BICEP (Background Imaging of Cosmic Extragalactic Polarization) and the Keck Array are a series of cosmic microwave background (CMB) experiments. They aim to measure the polarization of the CMB; in particular, measuring the B-mode of the CMB. The experiments have had five generations of instrumentation, consisting of BICEP1 (or just BICEP), BICEP2, the Keck Array, BICEP3, and the BICEP Array. The Keck Array started observations in 2012 and BICEP3 has been fully operational since May 2016, with the BICEP Array beginning installation in 2017/18.

Purpose and collaboration[]

Gravitational waves may arise from inflation, a faster-than-light expansion after the Big Bang.[1][2][3][4]

The purpose of the BICEP experiment is to measure the polarization of the cosmic microwave background.[5] Specifically, it aims to measure the B-modes (curl component) of the polarization of the CMB.[6] BICEP operates from Antarctica, at the Amundsen–Scott South Pole Station.[5] All three instruments have mapped the same part of the sky, around the South Celestial Pole.[5][7]

The institutions involved in the various instruments are Caltech, Cardiff University, University of Chicago, Harvard–Smithsonian Center for Astrophysics, Jet Propulsion Laboratory, CEA Grenoble (FR), University of Minnesota and Stanford University (all experiments); UC San Diego (BICEP1 and 2); National Institute of Standards and Technology (NIST), University of British Columbia and University of Toronto (BICEP2, Keck Array and BICEP3); and Case Western Reserve University (Keck Array).[6][8][9][10][11]

The series of experiments began at the California Institute of Technology in 2002. In collaboration with the Jet Propulsion Laboratory, physicists Andrew Lange, Jamie Bock, Brian Keating, and William Holzapfel began the construction of the BICEP1 telescope which deployed to the Amundsen-Scott South Pole Station in 2005 for a three-season observing run.[12] Immediately after deployment of BICEP1, the team, which now included Caltech postdoctoral fellows John Kovac and Chao-Lin Kuo, among others, began work on BICEP2. The telescope remained the same, but new detectors were inserted into BICEP2 using a completely different technology: a printed circuit board on the focal plane that could filter, process, image, and measure radiation from the cosmic microwave background.
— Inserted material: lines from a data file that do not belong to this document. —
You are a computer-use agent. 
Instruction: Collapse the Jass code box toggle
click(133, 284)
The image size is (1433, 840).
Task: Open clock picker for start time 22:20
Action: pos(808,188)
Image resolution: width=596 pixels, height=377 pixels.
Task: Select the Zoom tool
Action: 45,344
BICEP2 was deployed to the South Pole in 2009 to begin its three-season observing run which yielded the detection of B-mode polarization in the cosmic microwave background.

BICEP1[]

The first BICEP instrument (known during development as the "Robinson gravitational wave background telescope") observed the sky at 100 and 150 GHz (3 mm and 2 mm wavelength) with an angular resolution of 1.0 and 0.7 degrees. It had an array of 98 detectors (50 at 100 GHz and 48 at 150 GHz), which were sensitive to the polarisation of the CMB.[5] A pair of detectors constitutes one polarization-sensitive pixel. The instrument, a prototype for future instruments, was first described in Keating et al. 2003[13] and started observing in January 2006[6] and ran until the end of 2008.[5]

BICEP2[]

BICEP2 telescope near South Pole Telescope
Keck Array at Martin A. Pomerantz Observatory

The second-generation instrument was BICEP2.[14] Featuring a greatly improved focal-plane transition edge sensor (TES) bolometer array of 512 sensors (256 pixels) operating at 150 GHz, this 26 cm aperture telescope replaced the BICEP1 instrument, and observed from 2010 to 2012.[15][16]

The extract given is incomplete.